[Saved data entries]
>>>

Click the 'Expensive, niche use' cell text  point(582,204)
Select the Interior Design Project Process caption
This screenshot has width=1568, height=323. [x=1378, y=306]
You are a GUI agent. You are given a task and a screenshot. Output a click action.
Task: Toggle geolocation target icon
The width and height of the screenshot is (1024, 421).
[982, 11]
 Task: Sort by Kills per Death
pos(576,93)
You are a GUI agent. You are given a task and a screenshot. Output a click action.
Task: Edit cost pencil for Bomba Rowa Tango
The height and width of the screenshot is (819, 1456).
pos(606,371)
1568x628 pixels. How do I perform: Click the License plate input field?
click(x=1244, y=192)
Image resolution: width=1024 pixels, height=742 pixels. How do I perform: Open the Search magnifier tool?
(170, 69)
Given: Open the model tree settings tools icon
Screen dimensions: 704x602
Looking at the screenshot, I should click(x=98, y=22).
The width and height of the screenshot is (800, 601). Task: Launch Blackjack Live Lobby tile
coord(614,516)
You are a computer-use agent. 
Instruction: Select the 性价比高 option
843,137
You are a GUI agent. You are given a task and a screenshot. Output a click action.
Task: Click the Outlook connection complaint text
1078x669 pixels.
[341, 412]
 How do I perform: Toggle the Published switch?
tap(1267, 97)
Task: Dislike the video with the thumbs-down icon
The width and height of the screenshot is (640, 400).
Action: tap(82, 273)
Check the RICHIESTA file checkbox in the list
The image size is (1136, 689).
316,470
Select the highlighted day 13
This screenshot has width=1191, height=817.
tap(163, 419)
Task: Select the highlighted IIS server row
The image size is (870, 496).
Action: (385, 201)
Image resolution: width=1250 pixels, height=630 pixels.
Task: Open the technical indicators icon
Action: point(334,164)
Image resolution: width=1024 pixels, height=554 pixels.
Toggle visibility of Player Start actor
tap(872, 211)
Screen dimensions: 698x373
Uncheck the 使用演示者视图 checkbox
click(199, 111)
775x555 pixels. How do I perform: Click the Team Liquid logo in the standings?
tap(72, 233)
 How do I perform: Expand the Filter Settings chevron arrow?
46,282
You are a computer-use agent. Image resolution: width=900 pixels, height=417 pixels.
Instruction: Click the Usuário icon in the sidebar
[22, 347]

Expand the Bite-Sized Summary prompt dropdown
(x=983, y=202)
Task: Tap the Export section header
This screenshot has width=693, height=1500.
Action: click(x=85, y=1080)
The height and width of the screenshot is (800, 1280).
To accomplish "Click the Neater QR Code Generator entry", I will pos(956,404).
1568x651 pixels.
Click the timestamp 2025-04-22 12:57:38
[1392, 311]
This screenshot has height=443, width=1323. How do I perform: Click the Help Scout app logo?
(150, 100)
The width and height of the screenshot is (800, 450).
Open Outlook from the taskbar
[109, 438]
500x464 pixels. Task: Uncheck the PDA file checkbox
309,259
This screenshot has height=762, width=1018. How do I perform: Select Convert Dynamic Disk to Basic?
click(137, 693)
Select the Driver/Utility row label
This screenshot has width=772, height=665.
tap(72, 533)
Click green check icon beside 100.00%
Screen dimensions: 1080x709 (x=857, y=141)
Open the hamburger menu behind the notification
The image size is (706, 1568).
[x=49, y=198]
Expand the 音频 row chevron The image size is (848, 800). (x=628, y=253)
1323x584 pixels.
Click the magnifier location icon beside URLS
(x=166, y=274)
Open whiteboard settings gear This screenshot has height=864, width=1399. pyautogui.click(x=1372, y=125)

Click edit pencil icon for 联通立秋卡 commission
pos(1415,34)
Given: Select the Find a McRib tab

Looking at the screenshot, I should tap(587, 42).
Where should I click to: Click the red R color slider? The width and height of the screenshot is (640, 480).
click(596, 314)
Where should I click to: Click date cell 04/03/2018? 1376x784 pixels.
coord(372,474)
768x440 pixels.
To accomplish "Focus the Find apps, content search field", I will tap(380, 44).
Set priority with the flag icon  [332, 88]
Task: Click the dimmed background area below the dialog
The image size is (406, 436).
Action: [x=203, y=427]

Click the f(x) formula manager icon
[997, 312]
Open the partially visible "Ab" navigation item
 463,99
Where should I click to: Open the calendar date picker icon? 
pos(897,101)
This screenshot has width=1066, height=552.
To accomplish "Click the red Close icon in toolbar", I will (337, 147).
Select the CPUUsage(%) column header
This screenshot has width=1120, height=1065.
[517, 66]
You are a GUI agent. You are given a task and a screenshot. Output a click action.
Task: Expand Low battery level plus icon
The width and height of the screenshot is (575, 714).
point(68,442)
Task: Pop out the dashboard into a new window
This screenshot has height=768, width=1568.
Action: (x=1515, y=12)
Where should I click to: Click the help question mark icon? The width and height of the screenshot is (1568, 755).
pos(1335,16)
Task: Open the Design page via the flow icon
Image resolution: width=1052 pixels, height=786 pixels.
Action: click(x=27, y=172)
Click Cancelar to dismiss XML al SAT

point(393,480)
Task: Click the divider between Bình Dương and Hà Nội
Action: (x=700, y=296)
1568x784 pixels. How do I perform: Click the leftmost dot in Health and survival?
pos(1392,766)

<<<

### Task directions
In the entries above, find each line that includes the string "highlighted" and copy it.

### Answer section
Select the highlighted day 13
Task: Select the highlighted IIS server row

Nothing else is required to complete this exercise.